As the surveillance technology at the disposal of state and federal law enforcement continues to evolve in both sophistication and availability, inevitably there is going to be friction between the use of this technology and constitutional limitations. This tension is already being played out in trial courts across the country. It is an unfolding story well worth monitoring.
A current example is the on-going prosecution of an alleged bank robber named Christian Paetsch in federal court in Colorado, as related in an article in The New York Times, dated November 20, 2012.
It is the government’s allegation that on June 2, 2012, Mr. Paetsch (a former music teacher, much less) walked into a Wells Fargo bank in Aurora, Colorado, produced a firearm and ordered everyone to lie on the floor. He is then said to have absconded with $26,000. No one was hurt.
Yet, unbeknownst to Mr. Paetsch, someone at Wells Fargo possessed both the nerve and the foresight to secret a GPS device in the bag containing the money. So, as Mr. Paetsch fled, he was also simultaneously and unwittingly emitting a satellite trail that virtually guaranteed his eventual apprehension.
But the local police had their own problem: they had only a sketchy description of what Mr. Paetsch and his car looked like and did not have the technology to pinpoint exactly what car held the money and the GPS. They apparently had a general geographic read, but no more than that.
Apparently, the Colorado FBI possessed an equipment inventory that included a hand-held device that would have enabled them to quickly determine exactly which car contained the GPS device. But the FBI was not in Aurora that day and it would be an hour or so before they arrived at the crime scene.
So the local police had a tough choice: blockade the critical highway checkpoint and search everyone or run the risk that the bank robber and money might elude them—at least, for the time being. They chose option No. 1 and this choice is now the subject of suppression litigation by Mr. Paetsch’s federal public defender.

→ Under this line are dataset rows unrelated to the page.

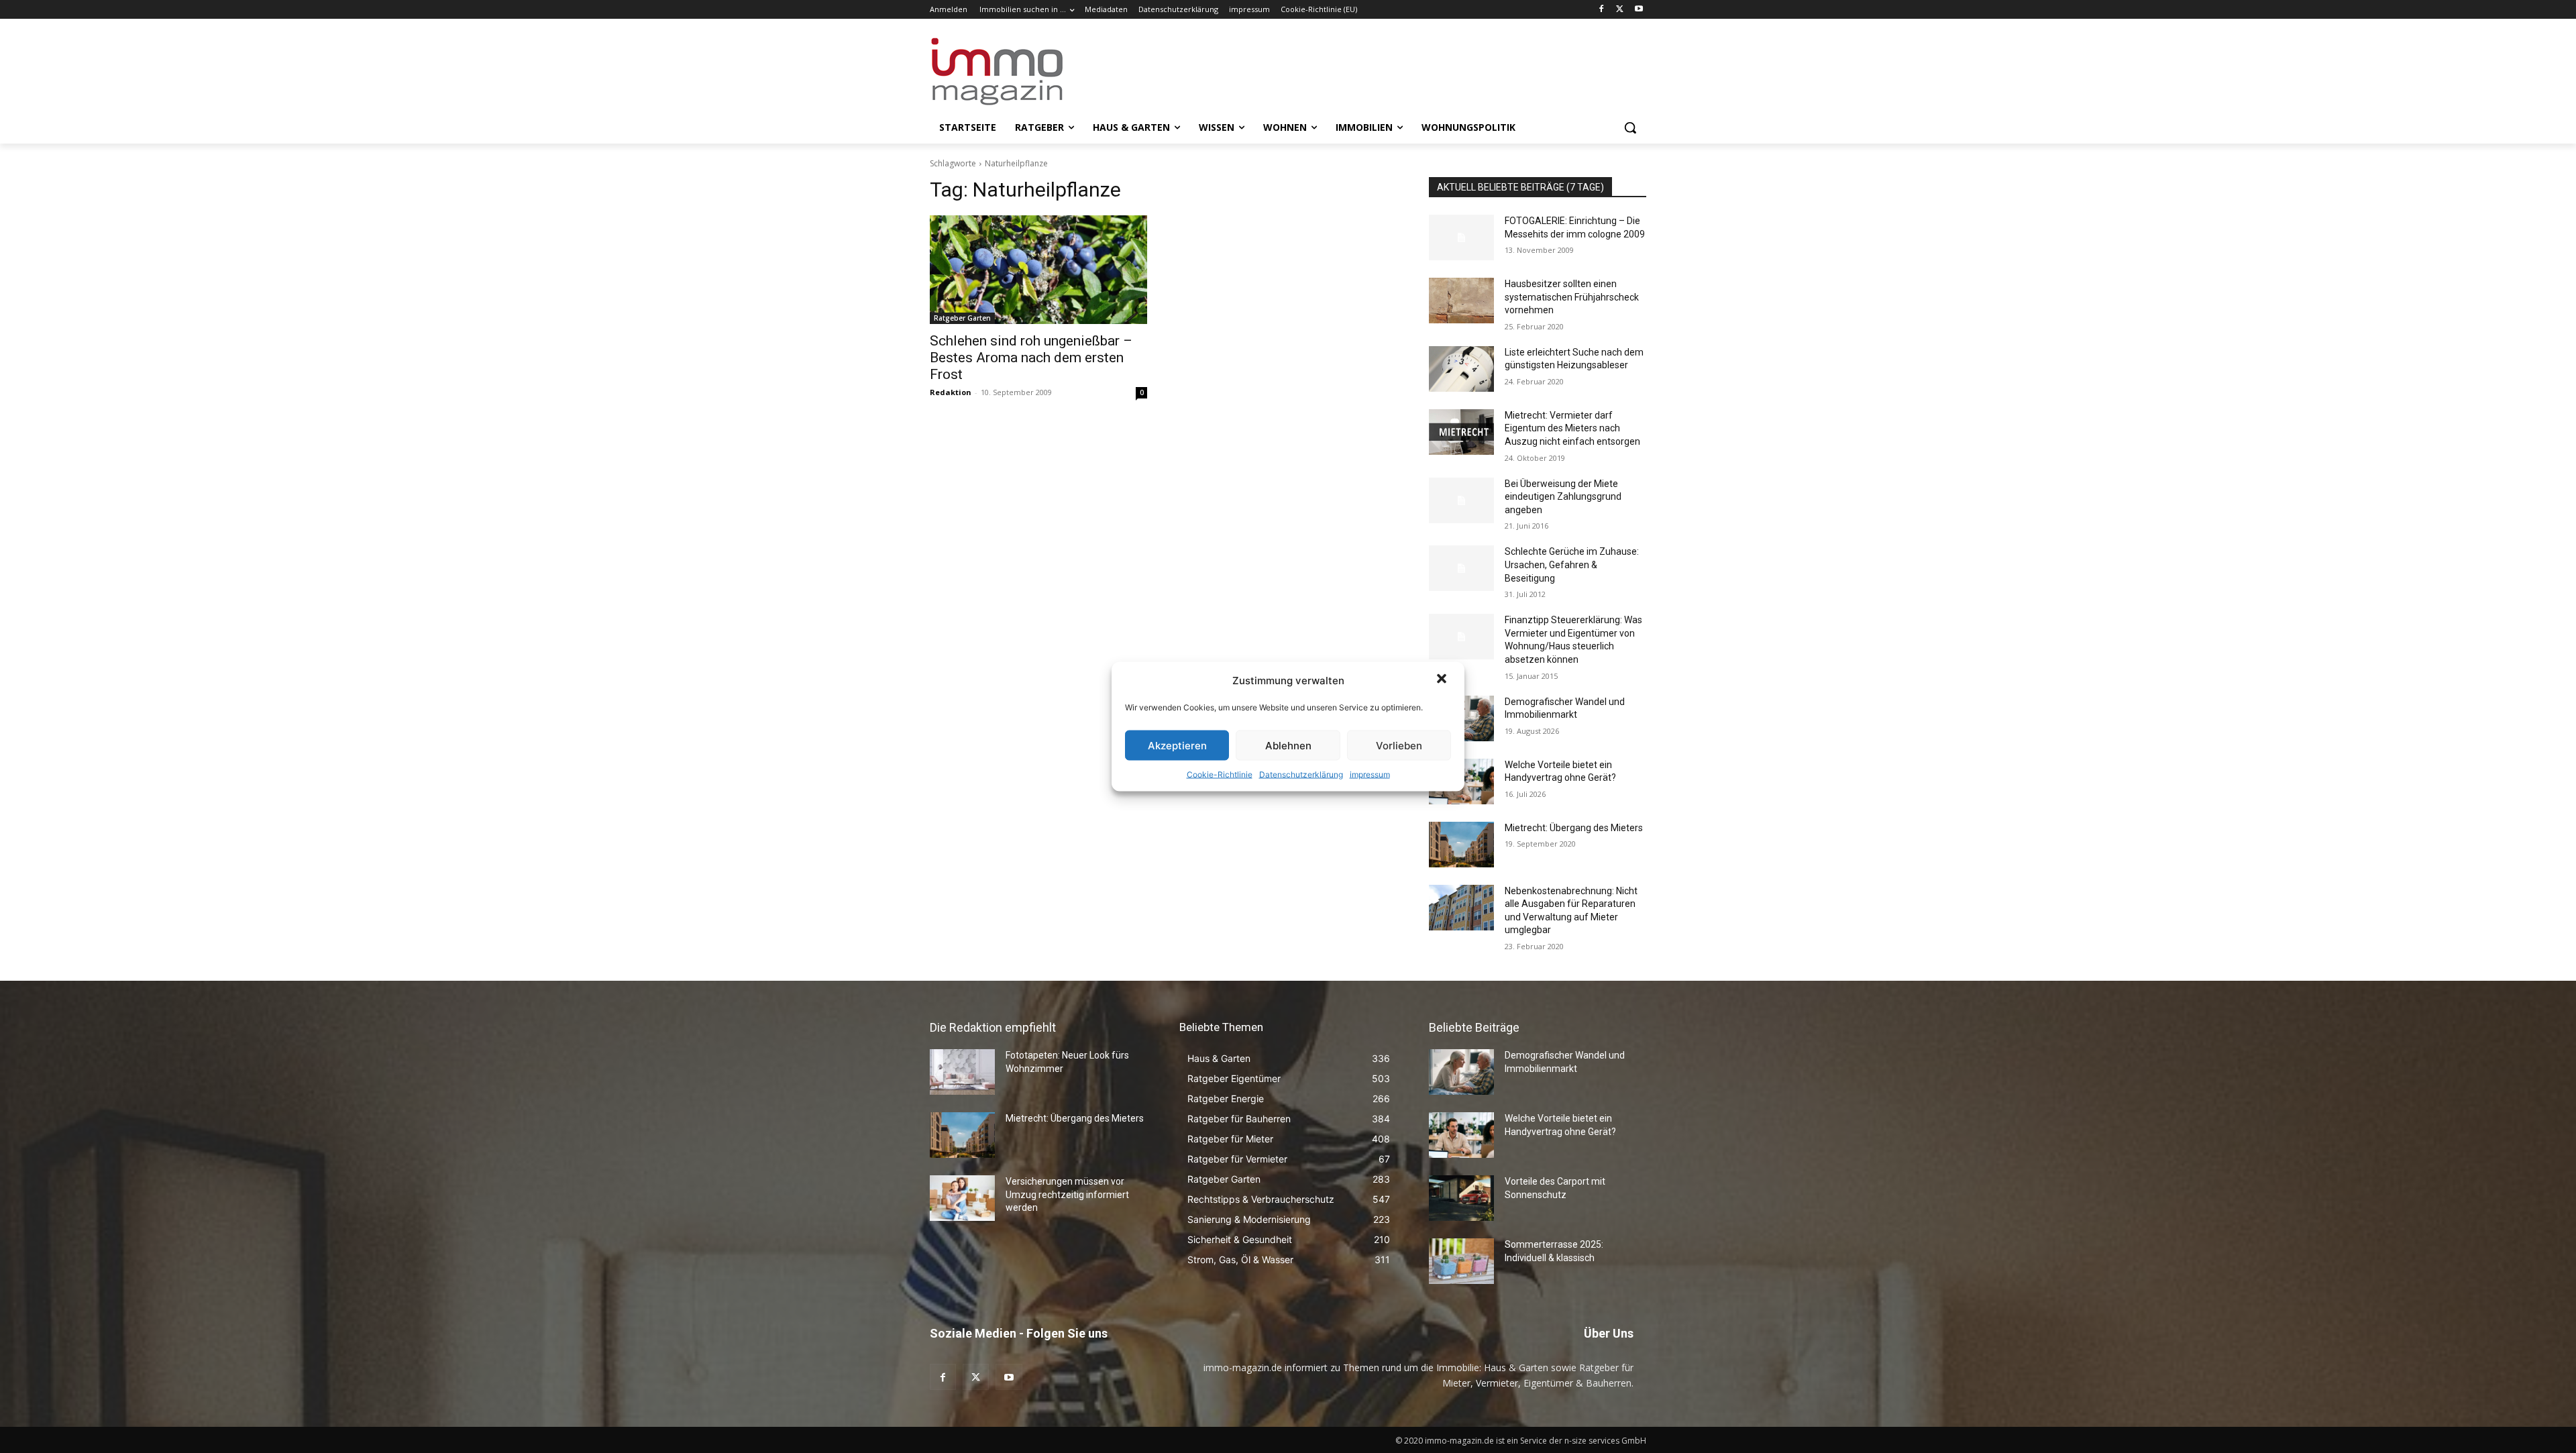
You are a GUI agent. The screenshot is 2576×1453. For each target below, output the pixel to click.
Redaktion (950, 392)
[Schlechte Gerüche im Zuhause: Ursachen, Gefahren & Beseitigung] (1461, 568)
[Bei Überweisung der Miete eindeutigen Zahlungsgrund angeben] (1461, 500)
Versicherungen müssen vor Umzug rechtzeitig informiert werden (1067, 1194)
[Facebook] (1601, 9)
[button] (1443, 680)
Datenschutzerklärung (1301, 774)
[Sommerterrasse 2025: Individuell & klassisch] (1461, 1261)
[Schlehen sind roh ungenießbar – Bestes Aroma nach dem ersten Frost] (1038, 269)
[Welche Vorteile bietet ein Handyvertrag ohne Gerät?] (1461, 1135)
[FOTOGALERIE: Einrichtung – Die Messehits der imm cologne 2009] (1461, 237)
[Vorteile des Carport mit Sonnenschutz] (1461, 1198)
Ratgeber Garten (962, 318)
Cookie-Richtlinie (1219, 774)
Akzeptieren (1177, 745)
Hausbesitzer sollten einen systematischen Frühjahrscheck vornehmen (1572, 296)
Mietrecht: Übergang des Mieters (1574, 827)
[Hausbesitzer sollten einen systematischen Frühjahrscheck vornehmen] (1461, 300)
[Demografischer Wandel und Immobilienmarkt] (1461, 1072)
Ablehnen (1288, 745)
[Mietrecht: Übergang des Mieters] (1461, 844)
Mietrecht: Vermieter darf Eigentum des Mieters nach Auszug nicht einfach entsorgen (1572, 428)
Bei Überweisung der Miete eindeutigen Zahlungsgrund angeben (1563, 496)
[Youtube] (1638, 9)
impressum (1370, 774)
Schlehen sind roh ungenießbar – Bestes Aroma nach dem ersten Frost (1031, 357)
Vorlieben (1399, 745)
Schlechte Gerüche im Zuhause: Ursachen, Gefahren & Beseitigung (1572, 564)
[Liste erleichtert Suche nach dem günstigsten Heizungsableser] (1461, 369)
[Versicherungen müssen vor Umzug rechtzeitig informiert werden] (962, 1198)
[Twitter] (1619, 9)
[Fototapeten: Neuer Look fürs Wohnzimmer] (962, 1072)
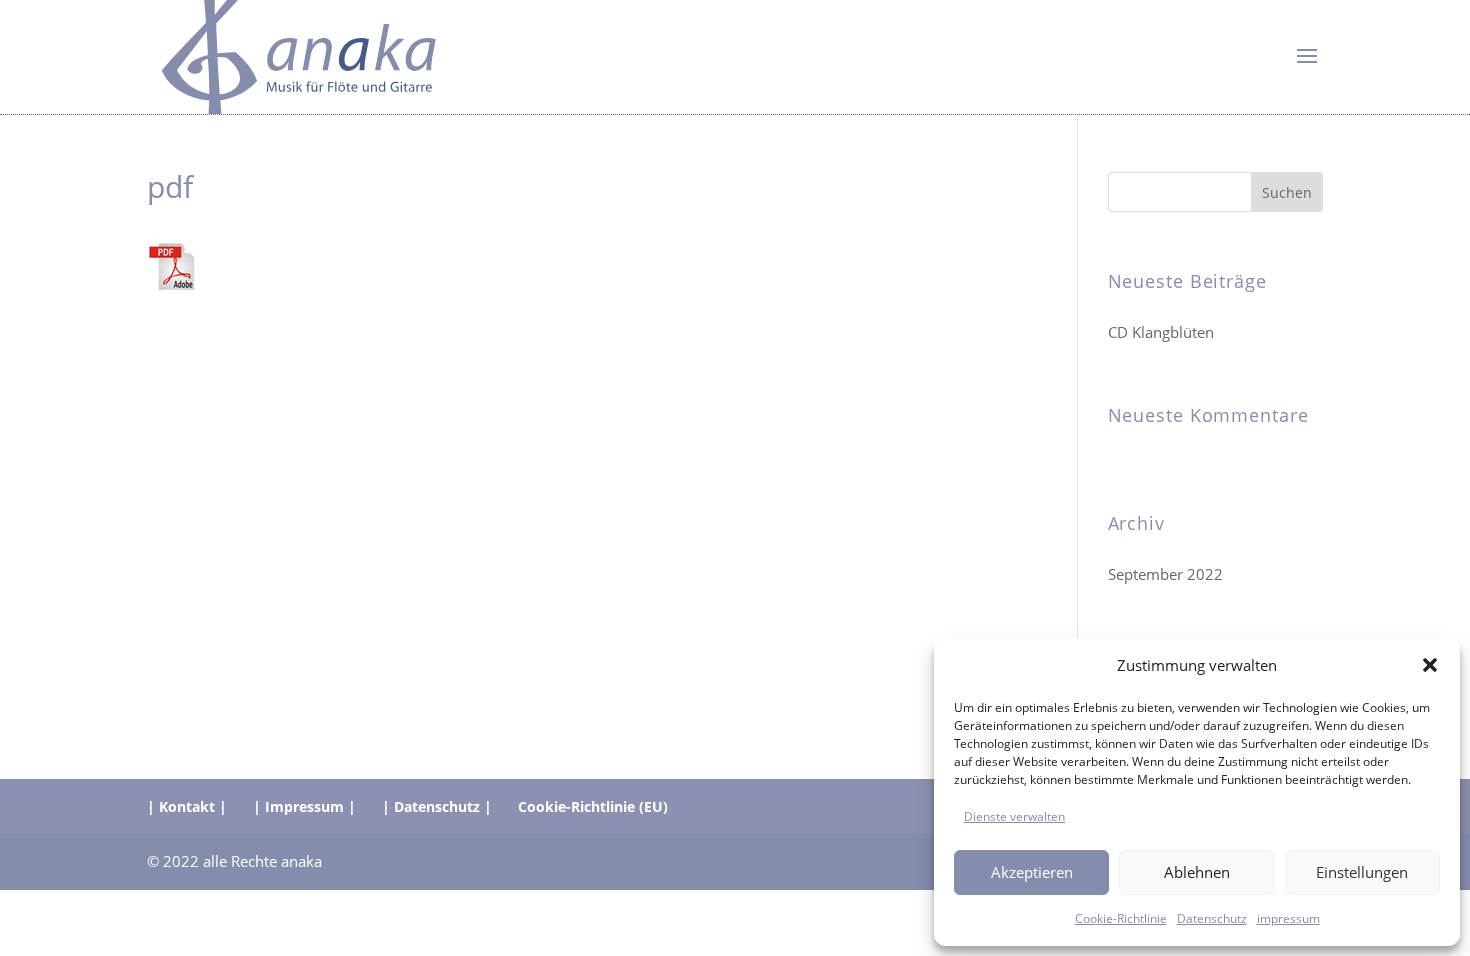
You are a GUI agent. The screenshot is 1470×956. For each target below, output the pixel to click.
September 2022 (1165, 574)
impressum (1288, 918)
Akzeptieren (1032, 872)
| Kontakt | (187, 806)
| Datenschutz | (437, 806)
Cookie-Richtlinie (1121, 918)
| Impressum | (304, 806)
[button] (1430, 665)
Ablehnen (1197, 872)
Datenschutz (1212, 918)
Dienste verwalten (1014, 816)
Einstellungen (1362, 872)
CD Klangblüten (1161, 332)
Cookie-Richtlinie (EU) (593, 806)
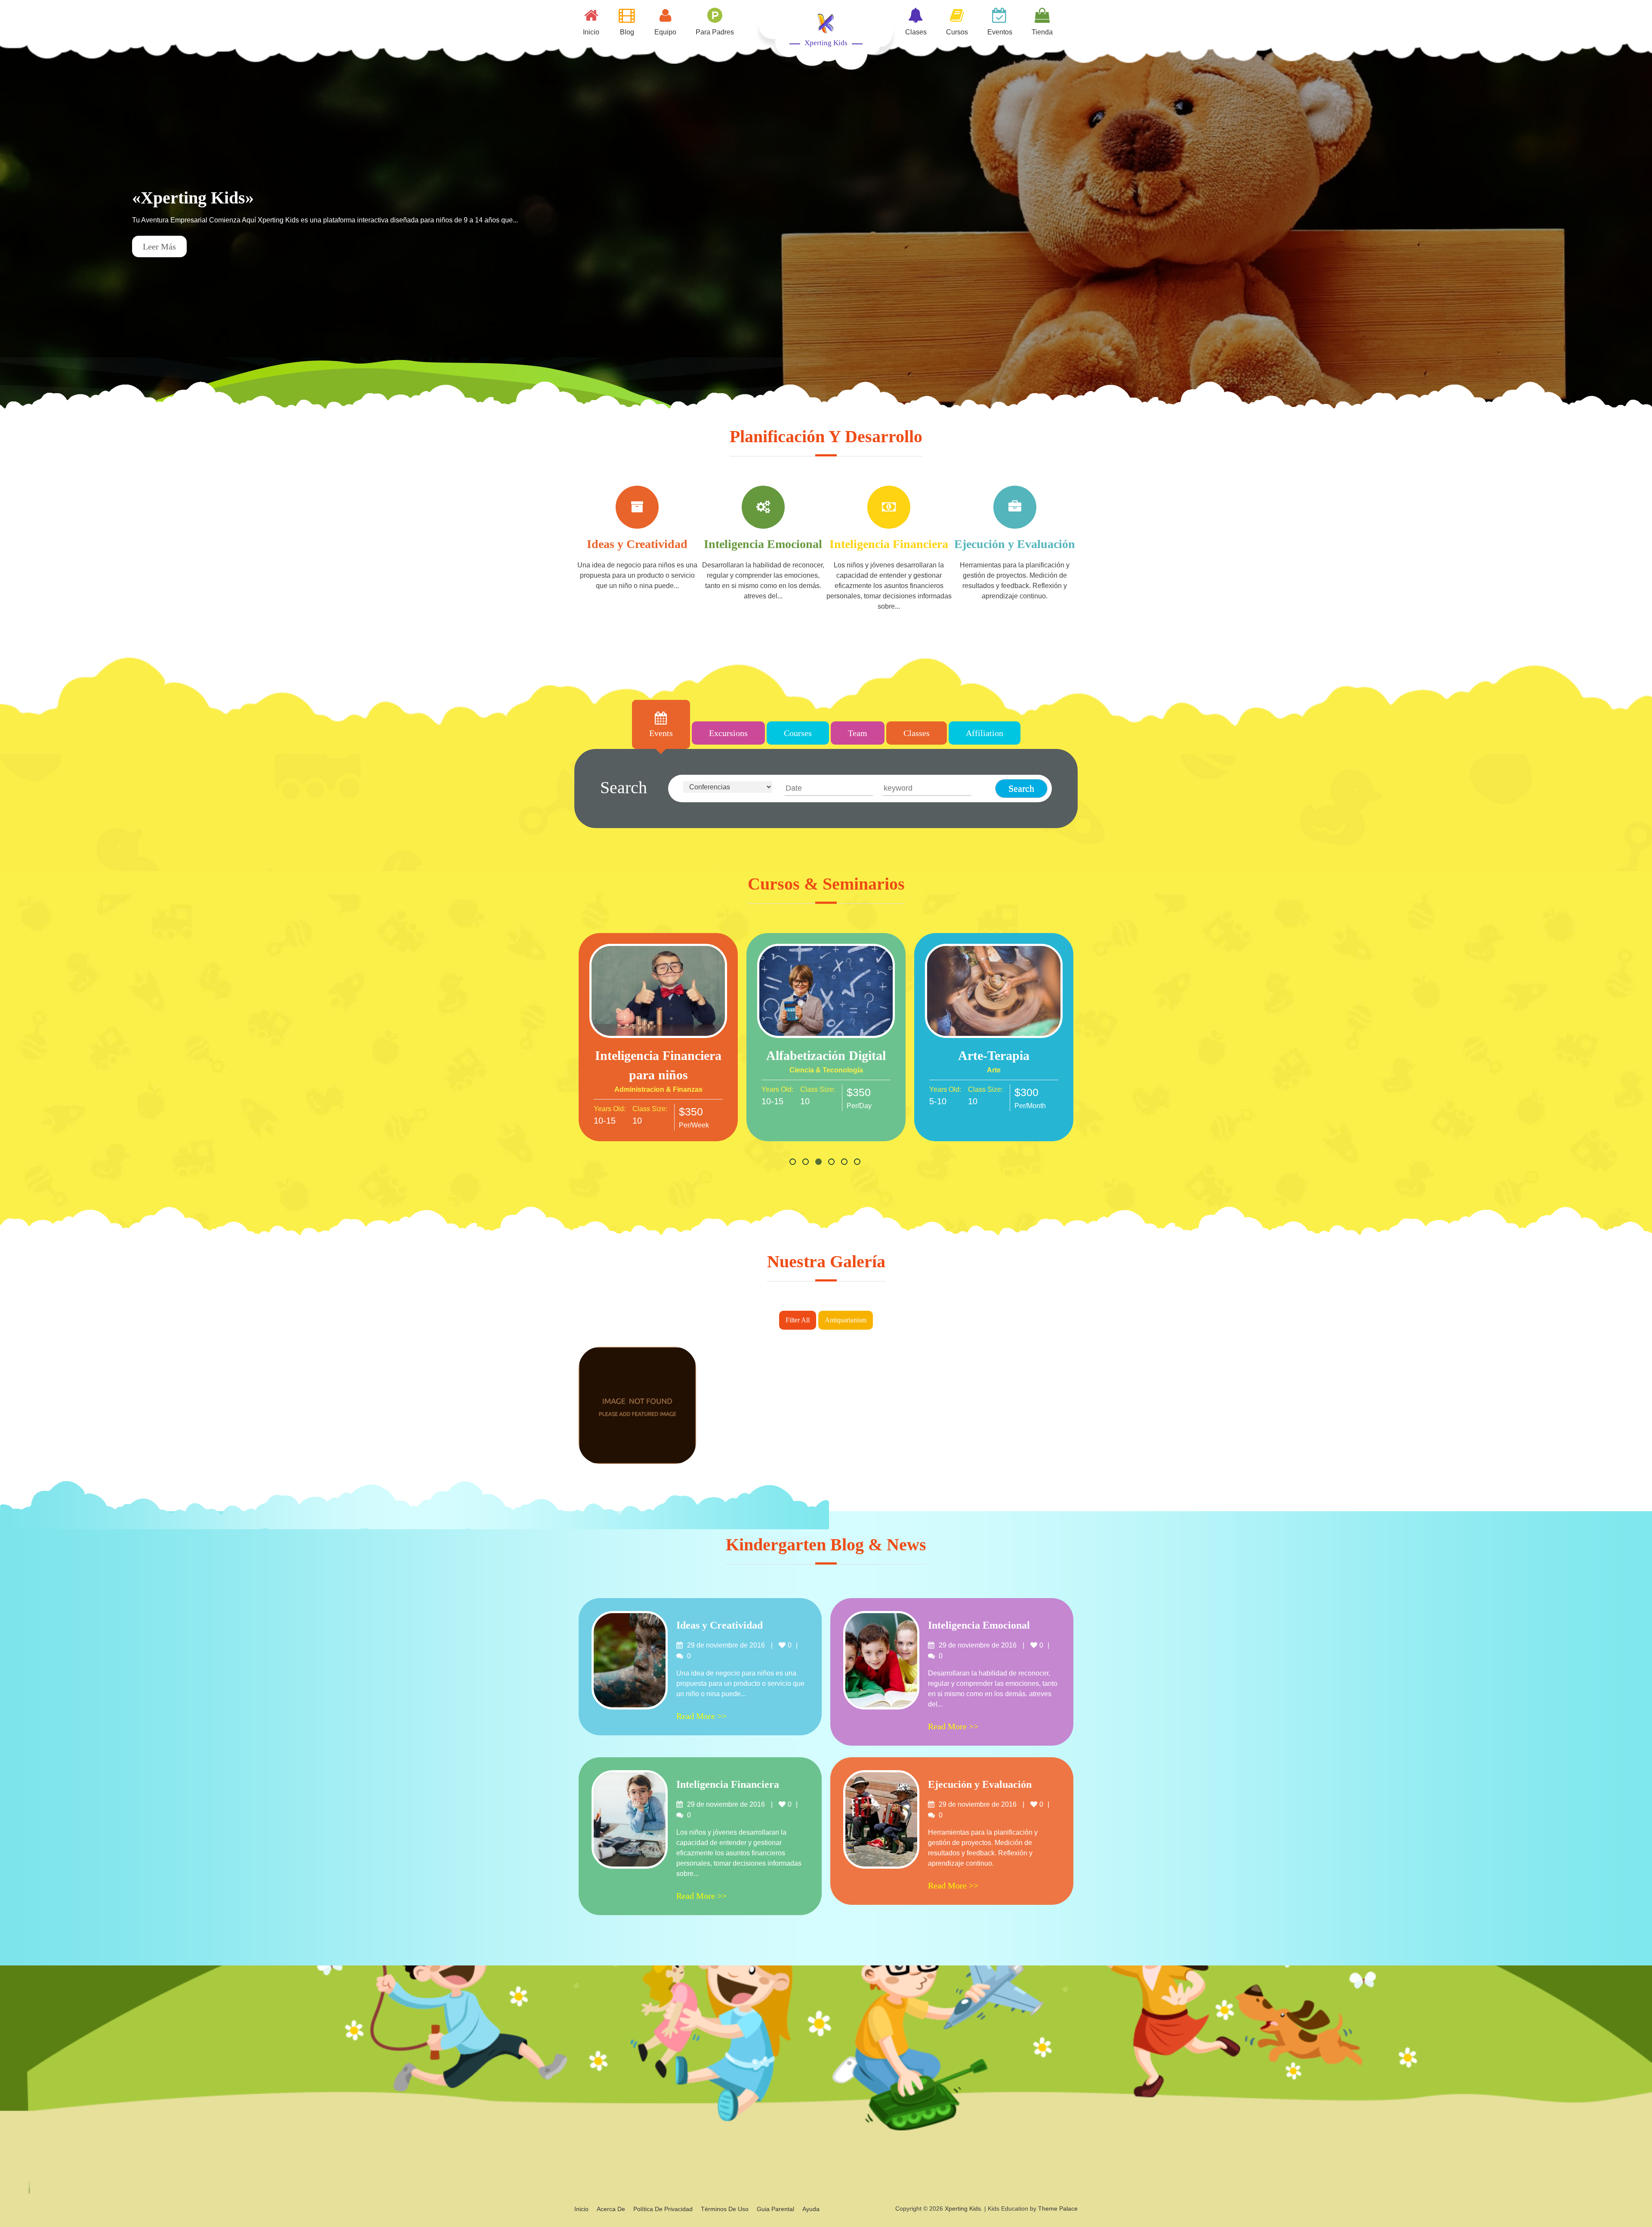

One is always a bit squeamish to second-guess decisions made by law enforcement officers attempting to apprehend an armed and dangerous felon. However, even with this salutary goal in mind, it seems that the Aurora police may have acted harshly. Blocking the critical intersection that led to the bank for two hours, the police trained their weapons on every car that approached. Every driver was ordered out of their car and instructed to keep their hands raised; several were handcuffed. Among the innocent citizens detained were a four-year-old girl and a mother, who was handcuffed in front of her son.
Eventually, the police reached the car containing Mr. Paetsch, and recovered the money and two loaded firearms. Now facing trial for this episode, Mr. Paetsch made a motion to exclude the evidence seized from the car on the ground that the roadblock was an unconstitutional violation of the Fourth Amendment.
The federal district court has ruled that the evidence is admissible and that the detention of the other motorists was justifiable. While the trial judge, William J. Martinez, admitted the evidence, he also made it clear that he found some aspects the police’s tactics troubling. Mr. Paetsch plans an appeal.
These types of cases will only multiply as time goes on. Existing technology now permits the police in some instances to track and even apprehend criminals in “real time”, often minutes after the offending conduct occurs. What the future holds for this technology can only be guessed at, but it is only natural that it will increase in its capability and dissemination. It remains to be seen how truly reliable this technology is and how wide a net the authorities can cast while in electronic hot pursuit before they bump up against the Constitution.